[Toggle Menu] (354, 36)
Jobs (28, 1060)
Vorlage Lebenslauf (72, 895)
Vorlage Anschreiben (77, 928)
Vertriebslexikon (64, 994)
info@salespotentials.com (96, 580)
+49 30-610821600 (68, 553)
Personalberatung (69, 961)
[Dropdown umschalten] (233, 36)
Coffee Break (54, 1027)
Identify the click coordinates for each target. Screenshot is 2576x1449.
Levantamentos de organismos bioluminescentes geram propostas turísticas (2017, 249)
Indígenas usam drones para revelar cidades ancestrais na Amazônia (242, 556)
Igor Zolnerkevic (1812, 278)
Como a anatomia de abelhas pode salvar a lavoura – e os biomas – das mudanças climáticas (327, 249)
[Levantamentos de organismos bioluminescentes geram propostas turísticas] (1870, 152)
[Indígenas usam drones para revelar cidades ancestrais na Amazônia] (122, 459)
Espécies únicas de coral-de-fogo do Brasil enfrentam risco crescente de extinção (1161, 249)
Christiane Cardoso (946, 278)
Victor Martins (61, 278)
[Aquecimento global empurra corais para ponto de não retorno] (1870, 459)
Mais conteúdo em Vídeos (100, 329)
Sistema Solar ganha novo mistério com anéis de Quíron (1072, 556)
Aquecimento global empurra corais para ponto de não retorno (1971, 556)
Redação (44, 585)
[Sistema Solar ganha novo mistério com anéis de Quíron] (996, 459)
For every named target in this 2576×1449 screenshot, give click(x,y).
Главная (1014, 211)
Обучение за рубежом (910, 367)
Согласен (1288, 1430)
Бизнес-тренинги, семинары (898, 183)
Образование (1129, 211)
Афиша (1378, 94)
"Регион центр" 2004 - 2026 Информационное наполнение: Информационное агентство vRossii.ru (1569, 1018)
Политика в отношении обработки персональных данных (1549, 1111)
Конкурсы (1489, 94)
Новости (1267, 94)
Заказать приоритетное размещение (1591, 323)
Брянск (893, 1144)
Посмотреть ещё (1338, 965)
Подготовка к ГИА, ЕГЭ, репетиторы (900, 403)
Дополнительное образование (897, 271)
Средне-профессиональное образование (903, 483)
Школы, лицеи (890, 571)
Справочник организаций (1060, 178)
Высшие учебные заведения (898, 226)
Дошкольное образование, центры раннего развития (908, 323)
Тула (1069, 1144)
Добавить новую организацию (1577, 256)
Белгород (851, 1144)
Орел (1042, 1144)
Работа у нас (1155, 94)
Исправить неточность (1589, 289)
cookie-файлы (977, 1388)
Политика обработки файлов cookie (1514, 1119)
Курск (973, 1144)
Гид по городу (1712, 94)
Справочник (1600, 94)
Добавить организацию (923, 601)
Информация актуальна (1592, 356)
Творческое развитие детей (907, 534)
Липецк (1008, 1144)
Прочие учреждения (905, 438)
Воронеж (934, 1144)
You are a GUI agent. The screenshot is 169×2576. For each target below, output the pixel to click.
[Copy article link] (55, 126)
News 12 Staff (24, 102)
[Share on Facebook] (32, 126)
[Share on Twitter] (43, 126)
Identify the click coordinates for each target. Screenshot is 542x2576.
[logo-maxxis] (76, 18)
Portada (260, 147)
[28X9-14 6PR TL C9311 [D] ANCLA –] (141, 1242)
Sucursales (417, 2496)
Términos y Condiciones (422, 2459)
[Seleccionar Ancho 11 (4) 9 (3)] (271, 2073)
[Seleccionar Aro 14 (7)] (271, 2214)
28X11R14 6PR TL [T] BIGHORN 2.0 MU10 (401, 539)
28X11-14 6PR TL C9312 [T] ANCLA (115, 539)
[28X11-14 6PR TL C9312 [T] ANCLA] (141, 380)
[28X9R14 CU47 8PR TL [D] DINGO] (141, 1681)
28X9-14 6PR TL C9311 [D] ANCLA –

§

## [What you need to do]
Copy exactly. Include the line containing "Согласен (1288, 1430)" and every later line through the end of the listing, and nothing else.

## [Output]
Согласен (1288, 1430)
Бизнес-тренинги, семинары (898, 183)
Образование (1129, 211)
Афиша (1378, 94)
"Регион центр" 2004 - 2026 Информационное наполнение: Информационное агентство vRossii.ru (1569, 1018)
Политика в отношении обработки персональных данных (1549, 1111)
Конкурсы (1489, 94)
Новости (1267, 94)
Заказать приоритетное размещение (1591, 323)
Брянск (893, 1144)
Посмотреть ещё (1338, 965)
Подготовка к ГИА, ЕГЭ, репетиторы (900, 403)
Дополнительное образование (897, 271)
Средне-профессиональное образование (903, 483)
Школы, лицеи (890, 571)
Справочник организаций (1060, 178)
Высшие учебные заведения (898, 226)
Дошкольное образование, центры раннего развития (908, 323)
Тула (1069, 1144)
Добавить новую организацию (1577, 256)
Белгород (851, 1144)
Орел (1042, 1144)
Работа у нас (1155, 94)
Исправить неточность (1589, 289)
cookie-файлы (977, 1388)
Политика обработки файлов cookie (1514, 1119)
Курск (973, 1144)
Гид по городу (1712, 94)
Справочник (1600, 94)
Добавить организацию (923, 601)
Информация актуальна (1592, 356)
Творческое развитие детей (907, 534)
Липецк (1008, 1144)
Прочие учреждения (905, 438)
Воронеж (934, 1144)
You are a GUI agent. The screenshot is 169×2576. For each target below, output the pixel to click.
[Copy article link] (55, 126)
News 12 Staff (24, 102)
[Share on Facebook] (32, 126)
[Share on Twitter] (43, 126)
Identify the click coordinates for each target. Screenshot is 542x2576.
[logo-maxxis] (76, 18)
Portada (260, 147)
[28X9-14 6PR TL C9311 [D] ANCLA –] (141, 1242)
Sucursales (417, 2496)
Términos y Condiciones (422, 2459)
[Seleccionar Ancho 11 (4) 9 (3)] (271, 2073)
[Seleccionar Aro 14 (7)] (271, 2214)
28X11R14 6PR TL [T] BIGHORN 2.0 MU10 (401, 539)
28X11-14 6PR TL C9312 [T] ANCLA (115, 539)
[28X11-14 6PR TL C9312 [T] ANCLA] (141, 380)
[28X9R14 CU47 8PR TL [D] DINGO] (141, 1681)
28X9-14 6PR TL C9311 [D] ANCLA –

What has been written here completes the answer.